§ Requirements: In the board decision header, reproduce the part that opens with the words containing "Ontario Labour Relations" and closes with "Lake Project, Respondent.", substituting "Employer" for "Respondent" throughout.

§ Provided text:
===============
Ontario Labour Relations Board
[1983] OLRB Rep. May 623
0151-83-R; 9161-83-R; 0249-83-R International Brotherhood of Electrical Workers Local 1687, Applicant, v. Campbell Red Lake Mines Limited Detour Lake Project, Respondent, v. Sudbury Mine, Mill and Smelter Workers Union, Local 598, Intervener M 1, v. United Steelworkers of America, Intervener M2; United Steelworkers of America, Applicant, v. Campbell Red Lake Mines Limited Detour Lake Project, Respondent, v. International Brotherhood of Electrical Workers, Local 1687, Intervener MI, v. International Union of Operating Engineers, Local 793, Intervener M2, v. Sudbury Mine, Mill and Smelter Workers Union, Local 598, Intervener M3; International Union of Operating Engineers, Local 793, Applicant, v. Campbell Red Lake Mines Detour Lake Project, Respondent.
BEFORE: R.O. MacDowell, Vice-Chairman and Board Members J.A. Ronson and P. J. O'Keeffe.
APPEARANCES: Elizabeth J. Shilton Lennon, Mo Sheppard, Homer Seguin and Mike Farrell for the United Steelworkers of America; R. Drmaj for the respondent; A.M. Minsky, J. Redshaw and S. Tatrallyay for International Brotherhood of Electrical Workers, Local 1687, and International Union of Operating Engineers, Local 793; L. C. Arnold and Rap Duhaime for Sudburv Mine, Mill and Smelter Workers Union, Local 598.
===============
§ Collection entries:

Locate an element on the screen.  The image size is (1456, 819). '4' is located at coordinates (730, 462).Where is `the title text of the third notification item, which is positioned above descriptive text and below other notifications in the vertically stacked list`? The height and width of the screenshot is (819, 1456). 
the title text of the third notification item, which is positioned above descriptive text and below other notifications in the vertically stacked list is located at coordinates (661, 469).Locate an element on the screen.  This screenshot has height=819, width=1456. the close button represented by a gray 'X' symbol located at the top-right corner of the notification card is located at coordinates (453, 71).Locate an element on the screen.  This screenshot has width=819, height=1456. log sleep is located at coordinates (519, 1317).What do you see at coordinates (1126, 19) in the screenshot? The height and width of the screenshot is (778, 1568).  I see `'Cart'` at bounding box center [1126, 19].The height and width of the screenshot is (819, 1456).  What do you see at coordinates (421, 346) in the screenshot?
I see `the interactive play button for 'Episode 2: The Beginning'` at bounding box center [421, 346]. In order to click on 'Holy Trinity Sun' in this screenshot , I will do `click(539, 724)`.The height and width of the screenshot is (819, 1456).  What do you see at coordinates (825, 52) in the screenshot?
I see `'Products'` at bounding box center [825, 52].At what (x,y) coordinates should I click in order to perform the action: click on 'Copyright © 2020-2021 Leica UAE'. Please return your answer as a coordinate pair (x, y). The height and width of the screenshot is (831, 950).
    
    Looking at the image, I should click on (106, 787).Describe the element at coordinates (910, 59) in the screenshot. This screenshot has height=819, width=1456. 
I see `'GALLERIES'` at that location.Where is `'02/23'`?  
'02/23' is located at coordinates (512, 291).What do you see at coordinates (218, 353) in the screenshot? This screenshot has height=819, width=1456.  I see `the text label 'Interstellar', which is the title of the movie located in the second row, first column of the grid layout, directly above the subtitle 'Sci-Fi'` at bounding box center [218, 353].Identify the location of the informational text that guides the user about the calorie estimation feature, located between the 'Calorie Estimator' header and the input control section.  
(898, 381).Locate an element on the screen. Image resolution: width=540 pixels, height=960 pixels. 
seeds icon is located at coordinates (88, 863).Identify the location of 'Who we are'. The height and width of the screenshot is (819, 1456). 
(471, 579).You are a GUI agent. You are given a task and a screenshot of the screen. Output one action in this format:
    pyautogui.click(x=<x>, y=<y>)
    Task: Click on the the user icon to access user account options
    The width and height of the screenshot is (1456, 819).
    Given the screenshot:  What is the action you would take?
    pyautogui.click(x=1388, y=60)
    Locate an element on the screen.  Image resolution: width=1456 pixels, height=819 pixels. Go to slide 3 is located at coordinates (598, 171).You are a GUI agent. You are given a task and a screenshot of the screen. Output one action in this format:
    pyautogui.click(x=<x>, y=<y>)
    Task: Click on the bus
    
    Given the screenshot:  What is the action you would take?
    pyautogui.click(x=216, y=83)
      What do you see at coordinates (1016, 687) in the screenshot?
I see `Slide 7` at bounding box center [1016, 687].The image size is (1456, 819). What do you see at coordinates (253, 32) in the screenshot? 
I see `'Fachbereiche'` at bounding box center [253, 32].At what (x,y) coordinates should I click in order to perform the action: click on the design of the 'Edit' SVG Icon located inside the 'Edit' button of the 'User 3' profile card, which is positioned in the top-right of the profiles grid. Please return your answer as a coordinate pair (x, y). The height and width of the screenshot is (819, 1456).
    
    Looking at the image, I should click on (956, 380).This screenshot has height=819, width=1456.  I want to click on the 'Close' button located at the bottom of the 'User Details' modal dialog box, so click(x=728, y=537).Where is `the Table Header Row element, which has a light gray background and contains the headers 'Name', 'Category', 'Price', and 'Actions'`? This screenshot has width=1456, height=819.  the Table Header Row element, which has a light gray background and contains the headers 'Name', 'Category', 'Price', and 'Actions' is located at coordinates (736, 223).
===============
§ Written solution:
Ontario Labour Relations Board
[1983] OLRB Rep. May 623
0151-83-R; 9161-83-R; 0249-83-R International Brotherhood of Electrical Workers Local 1687, Applicant, v. Campbell Red Lake Mines Limited Detour Lake Project, Employer, v. Sudbury Mine, Mill and Smelter Workers Union, Local 598, Intervener M 1, v. United Steelworkers of America, Intervener M2; United Steelworkers of America, Applicant, v. Campbell Red Lake Mines Limited Detour Lake Project, Employer, v. International Brotherhood of Electrical Workers, Local 1687, Intervener MI, v. International Union of Operating Engineers, Local 793, Intervener M2, v. Sudbury Mine, Mill and Smelter Workers Union, Local 598, Intervener M3; International Union of Operating Engineers, Local 793, Applicant, v. Campbell Red Lake Mines Detour Lake Project, Employer.